Direi che si tratta di una totale latitanza della politica, intesa quale capacità progettuale nel definire e realizzare la vocazione di un dato sistema territoriale, sia questo una città, una provincia o una regione. Che in tanti casi diviene un vero e proprio ostacolo alle iniziative produttive. L'aspetto economico-finanziario è uno dei riflessi. Tuttavia, se guardiamo il dato degli investimenti, specie in macchinari e costruzioni, nel 2006 il Sud è addirittura cresciuto più del Centro-Nord (2,5% contro 2,3%), ma è anche vero che si veniva da un biennio di crescita negativa. Tuttavia, gli investimenti sono una delle componenti della crescita economica, insieme a consumi e spesa pubblica. Se i consumi non ripartono attraverso una sana dinamica di sviluppo, gli investimenti e la spesa pubblica da soli non possono alimentare la crescita. E se a ciò aggiungiamo un inasprimento della pressione fiscale, inutile e dannoso poiché ha avuto l'effetto di rallentare la crescita e di produrre “tesoretti” presto dilapidati, il quadro circa le cause del gap Nord-Sud è completo. Tutto ciò non deve divenire un alibi, specie per le PMI meridionali che dovrebbero interpretare meglio l'evoluzione degli scenari globali e fare scelte più coraggiose e meno localistiche.
Secondo lei nella nuova fisionomia geopolitica dell'Ue non si corre il rischio di aiutare i nuovi paesi aderenti a scapito dei paesi già da tempo membri?
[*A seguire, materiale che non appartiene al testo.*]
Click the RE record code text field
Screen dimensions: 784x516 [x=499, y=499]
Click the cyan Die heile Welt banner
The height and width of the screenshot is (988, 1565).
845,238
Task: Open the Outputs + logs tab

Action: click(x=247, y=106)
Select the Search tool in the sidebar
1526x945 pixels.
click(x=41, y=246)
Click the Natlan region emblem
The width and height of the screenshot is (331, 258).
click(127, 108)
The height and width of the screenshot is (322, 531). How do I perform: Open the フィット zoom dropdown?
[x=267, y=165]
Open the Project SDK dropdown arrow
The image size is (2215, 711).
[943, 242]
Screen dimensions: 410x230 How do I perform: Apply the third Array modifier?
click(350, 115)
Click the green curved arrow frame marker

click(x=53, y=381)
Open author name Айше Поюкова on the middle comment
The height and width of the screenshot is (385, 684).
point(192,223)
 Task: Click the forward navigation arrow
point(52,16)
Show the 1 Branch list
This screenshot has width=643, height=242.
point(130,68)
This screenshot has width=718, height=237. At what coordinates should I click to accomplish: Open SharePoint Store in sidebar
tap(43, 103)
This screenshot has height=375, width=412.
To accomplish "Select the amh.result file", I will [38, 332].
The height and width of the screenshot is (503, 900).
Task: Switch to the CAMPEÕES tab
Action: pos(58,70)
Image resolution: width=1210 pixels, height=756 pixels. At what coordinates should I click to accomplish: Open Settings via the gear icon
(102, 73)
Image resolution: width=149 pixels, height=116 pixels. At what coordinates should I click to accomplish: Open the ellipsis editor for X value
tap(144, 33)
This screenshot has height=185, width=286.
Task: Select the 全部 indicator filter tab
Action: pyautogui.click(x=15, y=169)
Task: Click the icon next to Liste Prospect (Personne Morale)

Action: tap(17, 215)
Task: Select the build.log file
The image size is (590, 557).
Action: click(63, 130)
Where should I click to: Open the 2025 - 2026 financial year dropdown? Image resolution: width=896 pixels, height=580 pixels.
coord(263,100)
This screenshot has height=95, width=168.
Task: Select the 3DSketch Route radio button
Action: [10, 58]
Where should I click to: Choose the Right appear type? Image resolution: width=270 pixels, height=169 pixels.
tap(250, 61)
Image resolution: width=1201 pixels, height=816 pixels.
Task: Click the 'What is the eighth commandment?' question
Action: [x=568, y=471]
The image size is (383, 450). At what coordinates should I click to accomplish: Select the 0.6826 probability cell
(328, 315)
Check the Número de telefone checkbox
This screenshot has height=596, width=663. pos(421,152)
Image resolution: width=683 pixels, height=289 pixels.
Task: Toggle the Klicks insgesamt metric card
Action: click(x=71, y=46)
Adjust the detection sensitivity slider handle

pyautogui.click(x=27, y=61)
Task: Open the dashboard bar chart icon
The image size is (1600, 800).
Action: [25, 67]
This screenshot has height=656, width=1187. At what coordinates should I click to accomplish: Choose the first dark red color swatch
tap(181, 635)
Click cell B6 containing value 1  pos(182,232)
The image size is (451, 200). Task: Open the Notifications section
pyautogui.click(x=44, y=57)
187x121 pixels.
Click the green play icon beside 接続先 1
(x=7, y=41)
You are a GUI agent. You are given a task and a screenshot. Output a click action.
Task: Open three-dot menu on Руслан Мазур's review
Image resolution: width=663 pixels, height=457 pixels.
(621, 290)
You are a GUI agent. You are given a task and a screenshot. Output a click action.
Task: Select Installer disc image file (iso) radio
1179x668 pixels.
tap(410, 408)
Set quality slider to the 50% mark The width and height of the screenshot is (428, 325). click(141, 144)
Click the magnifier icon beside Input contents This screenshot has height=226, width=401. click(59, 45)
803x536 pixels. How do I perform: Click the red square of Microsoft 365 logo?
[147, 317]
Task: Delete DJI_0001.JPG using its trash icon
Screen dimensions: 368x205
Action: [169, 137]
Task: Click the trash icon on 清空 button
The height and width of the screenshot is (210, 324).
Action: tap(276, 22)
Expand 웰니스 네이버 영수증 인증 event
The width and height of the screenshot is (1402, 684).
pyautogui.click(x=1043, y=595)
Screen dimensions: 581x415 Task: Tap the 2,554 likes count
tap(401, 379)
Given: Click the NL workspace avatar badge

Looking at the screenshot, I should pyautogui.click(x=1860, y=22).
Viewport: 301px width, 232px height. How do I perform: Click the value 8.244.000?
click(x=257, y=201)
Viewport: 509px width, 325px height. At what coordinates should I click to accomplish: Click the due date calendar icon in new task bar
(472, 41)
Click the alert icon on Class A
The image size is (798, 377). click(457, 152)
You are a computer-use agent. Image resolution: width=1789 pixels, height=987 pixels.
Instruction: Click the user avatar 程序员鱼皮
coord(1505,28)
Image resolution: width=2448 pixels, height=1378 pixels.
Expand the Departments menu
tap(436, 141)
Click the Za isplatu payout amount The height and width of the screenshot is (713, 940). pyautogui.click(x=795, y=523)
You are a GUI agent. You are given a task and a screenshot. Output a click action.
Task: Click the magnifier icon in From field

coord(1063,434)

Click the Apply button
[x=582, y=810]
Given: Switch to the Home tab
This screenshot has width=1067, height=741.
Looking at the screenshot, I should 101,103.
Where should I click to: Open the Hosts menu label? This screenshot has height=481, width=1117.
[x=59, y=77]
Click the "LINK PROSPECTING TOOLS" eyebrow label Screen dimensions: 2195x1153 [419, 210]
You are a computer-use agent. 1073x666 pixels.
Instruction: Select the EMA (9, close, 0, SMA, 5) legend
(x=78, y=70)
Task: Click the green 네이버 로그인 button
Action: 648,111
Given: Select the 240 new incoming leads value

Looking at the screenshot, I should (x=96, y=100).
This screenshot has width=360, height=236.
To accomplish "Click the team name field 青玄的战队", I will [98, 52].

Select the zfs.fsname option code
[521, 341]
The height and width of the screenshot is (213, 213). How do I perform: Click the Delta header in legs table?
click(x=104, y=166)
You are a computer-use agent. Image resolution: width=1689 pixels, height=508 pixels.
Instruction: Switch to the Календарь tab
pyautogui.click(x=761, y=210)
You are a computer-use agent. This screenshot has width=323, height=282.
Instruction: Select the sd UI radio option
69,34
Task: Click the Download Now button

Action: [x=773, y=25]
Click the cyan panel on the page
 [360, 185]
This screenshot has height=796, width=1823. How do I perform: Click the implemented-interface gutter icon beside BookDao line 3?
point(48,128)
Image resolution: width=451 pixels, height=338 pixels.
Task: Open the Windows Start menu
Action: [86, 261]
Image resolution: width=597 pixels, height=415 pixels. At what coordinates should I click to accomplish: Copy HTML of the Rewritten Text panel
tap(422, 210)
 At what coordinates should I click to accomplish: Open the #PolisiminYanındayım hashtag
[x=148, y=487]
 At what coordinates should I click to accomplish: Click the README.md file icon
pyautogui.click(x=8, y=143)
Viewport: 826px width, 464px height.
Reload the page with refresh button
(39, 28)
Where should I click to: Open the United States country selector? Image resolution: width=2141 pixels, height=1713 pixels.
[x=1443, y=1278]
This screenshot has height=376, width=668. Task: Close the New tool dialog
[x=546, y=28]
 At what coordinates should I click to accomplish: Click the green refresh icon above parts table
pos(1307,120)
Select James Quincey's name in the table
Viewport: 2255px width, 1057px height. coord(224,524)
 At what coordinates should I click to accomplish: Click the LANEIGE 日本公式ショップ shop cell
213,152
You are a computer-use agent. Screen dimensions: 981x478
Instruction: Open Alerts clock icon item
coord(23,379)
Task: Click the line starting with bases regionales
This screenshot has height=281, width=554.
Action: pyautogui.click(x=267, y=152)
L'Unione Europea è una grandissima opportunità: un mercato comune fatto da oltre 400 milioni di persone dove una buona metà (i paesi da poco entrati che hanno portato alla UE a 25) è in forte crescita economica quasi senza interruzione da circa un decennio. Quanto agli aiuti ai nuovi aderenti, credo sia il caso di fare una semplice considerazione su come le risorse vengano utilizzate. I dati ci dicono che la convergenza tra vecchi e nuovi membri UE a livello di nazioni è in atto senza inversioni di tendenza, mentre quella tra le regioni dei paesi membri presenta un andamento più variabile con una convergenza meno netta. Se poi si vanno a prendere i dati relativo ai paesi (e relative regioni) Obiettivo 1 la realtà è ancora più evidente e richiama le colpe delle classi dirigenti al Sud: ad eccezione dell'Italia (e delle sue regioni Obiettivo 1) tutti i paesi che hanno ricevuto finanziamenti europei hanno registrato una crescita economica sostenuta, in molti casi superiore al 5%, una performance che noi possiamo solo sognare. Ripeto, i nuovi membri UE rappresenteranno insieme alla Cina, all'India e al Brasile le aree economiche più dinamiche del prossimo quinquennio. L'invito è a cogliere questa grande opportunità, dato che per noi si tratta di un mercato domestico (per leggi, valuta e traffico di merci e persone) ancorché internazionale.
Quali le condizioni da garantire perché le potenzialità che il Mezzogiorno possiede possano concretizzarsi?
Non avrebbe un'altra domanda? Mi viene in mente la barzelletta del genio della lampada liberato dopo tremila anni che offre al suo liberatore di esaudire un desiderio, e quello chiede la pace in Medioriente, al che il genio osserva che è troppo anche per un genio, al che l'altro ripiega sul rilancio del Sud ripulendolo dalla cattiva politica e dalle mafie, e il genio rassegnato replica: “uhm....cosa dicevi a proposito del Medioriente?”. A parte le battute, non credo esistano particolari condizioni da garantire se non quelle “normali” della buona amministrazione, della legalità e, a mio avviso, dell'abolizione di qualsiasi forma di trasferimento di risorse pubbliche, che sostituirei con incentivi, crediti e sgravi fiscali previa attuazione di un serio sistema di monitoraggio.